Masvingo chiefs feud over GZ monuments

Source: Masvingo chiefs feud over GZ monuments | Herald (Top Stories)

Masvingo chiefs feud over GZ monuments

George Maponga
Masvingo Bureau
A dispute between three prominent chiefs over jurisdiction of the Great Zimbabwe monuments continues to rage and has sucked in their subjects who are now also at loggerheads over who has dominion over the historic site.

While the battle for control of the monuments is now largely academic because the monuments are now a national heritage site under the custody of the State, the dispute continues to simmer within the Charumbira, Murinye and Mugabe families.

Great Zimbabwe is under the stewardship of the State through the National Museums and Monuments of Zimbabwe (NMMZ).

Chiefs Charumbira (Shumba Sipambi), Murinye and Mugabe (who are both of the Duma Moyo) totem are in disagreement over the jurisdiction of the iconic monuments.

This comes as Great Zimbabwe has been hogging the limelight over proliferation of illegal settlements that are encroaching into the world heritage site. The settlements are blamed on unscrupulous village heads illegally parcelling out land.

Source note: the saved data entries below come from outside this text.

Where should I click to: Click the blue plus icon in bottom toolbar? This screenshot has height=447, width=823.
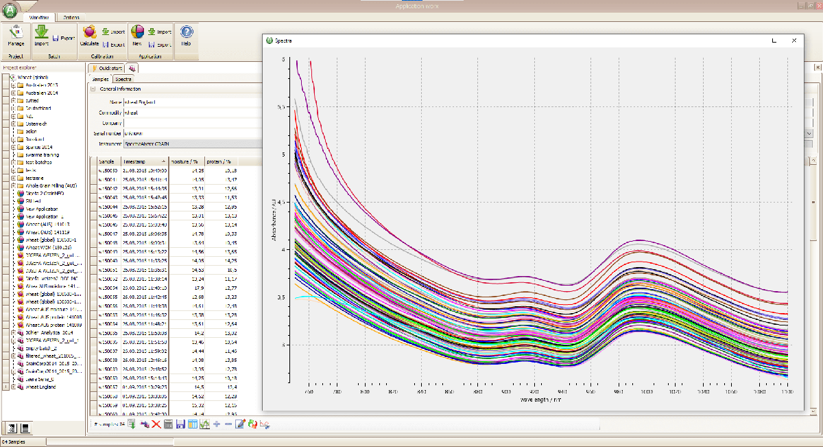(217, 424)
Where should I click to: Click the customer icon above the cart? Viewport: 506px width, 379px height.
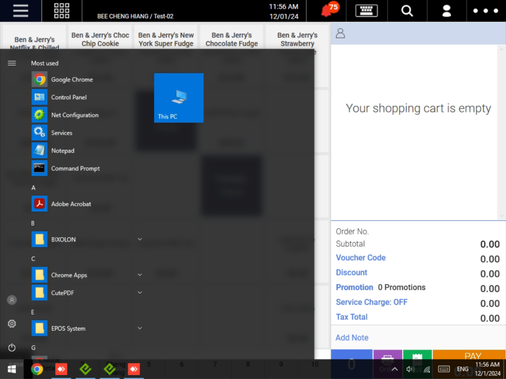340,34

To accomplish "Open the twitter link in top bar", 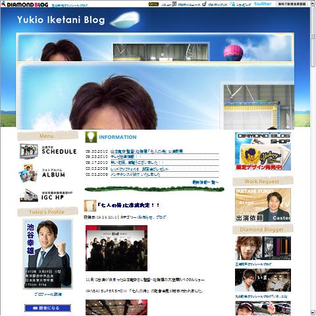I will (x=263, y=4).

Vice President Kembo Mohadi recently cautioned over the mushrooming of settlements, saying illegal settlers should immediately vacate the monuments’ precincts or face the law’s wrath.

Discussions at drinking spots and other gatherings within communities are dominated by various theories trying to explain the rightful traditional authority in charge of Great Zimbabwe.

Chief Murinye’s backers argue that the monuments fall under his jurisdiction since the founding Chief Murinye sired Mugabe who was his third-born son.

They said Mugabe was the original Chief Murinye’s third eldest son after Shumba Chekai and Chikwanda and was actually allocated his present-day territory to rule by his father.

It is further alleged the original Chief Murinye first stayed in an area called Beza Ravakamira, east of the monuments near Lake Mutirikwi, before being forced away by white colonialists and resettled in the Mushandike area before moving again to the Great Zimbabwe monuments where he died.

Chief Murinye, Mr Ephias Munodawafa, said he was not at liberty to delve much into the jurisdiction of Great Zimbabwe monuments.

“I don’t want to say much about that issue, I am a qualified lawyer, but what I can tell you for a fact is that Mugabe was actually the original Murinye’s third eldest son who was given territory to rule by Shumba Chekai on the orders of the original Chief Murinye,” he said.

Chief Murinye qualified as a lawyer a few years ago and is building his homestead at Oartlands Farm, a short distance from the iconic monuments to the east.

This development has courted mixed reactions from communities in the area, with some claiming the move was an indirect attempt to stake a claim to the monuments.

His opponents said Chief Murinye’s claim to Great Zimbabwe was far-fetched as his boundary with Chief Mugabe was at Mupudzi River near Ancient City Lodge, which was away from the monuments.

Others even said Chief Murinye’s boundary with Chief Mugabe’s area was Mutirikwi River, which feeds into Lake Mutirikwi.

Chief Mugabe, Mr Matubede Mudavanhu, was assertive that Great Zimbabwe fell under his domain.

He said literature by white explorers and early missionaries vindicated his claim.

“It is clear even in all writings about Great Zimbabwe that the monuments fall under my area,” he said.

“Missionaries and explorers unanimously concur that when they arrived at the monuments around 1893, they found Haruzivishe, the great Mugabe ancestor there and in charge.”

Chief Mugabe said his boundary with Chief Murinye was further east of the monuments, while also ruling out Chief Charumbira’s claim to control. Chief Charumbira dismissed claims by Chief Mugabe, but hastened to say the argument over who controlled the monuments was largely academic.

“It’s academic to talk about that because the monuments are under the State,” he said. “No chief collects revenue from tourists who visit that place, all the money goes to the State, so it’s pointless to discuss about whose area the monuments are under.”

Chief Charumbira intimated that under normal circumstances, Great Zimbabwe would fall under him since the place was under Nemanwa, who was a headman under Charumbira.

He said Chief Mugabe’s claims to Great Zimbabwe were far-fetched since his boundary with Charumbira was close to Morgenster Mission, away from the monuments to the south.

“I am a national leader for chiefs and don’t want to reduce my standing by discussing such issues,” he said.

“However, the truth of the matter is that Mugabe and Charumbira’s boundary is at Henry Murray School at Morgenster.”

Chief Charumbira said Chief Mugabe’s boundary with Chief Murinye was at Chebopopo, a stream well outside the Great Zimbabwe monuments’ precincts.

This indirectly means he believes that none of the two chiefs can lay a claim to the monuments, leaving the area under Nemanwa, who is Chief Charumbira’s headman.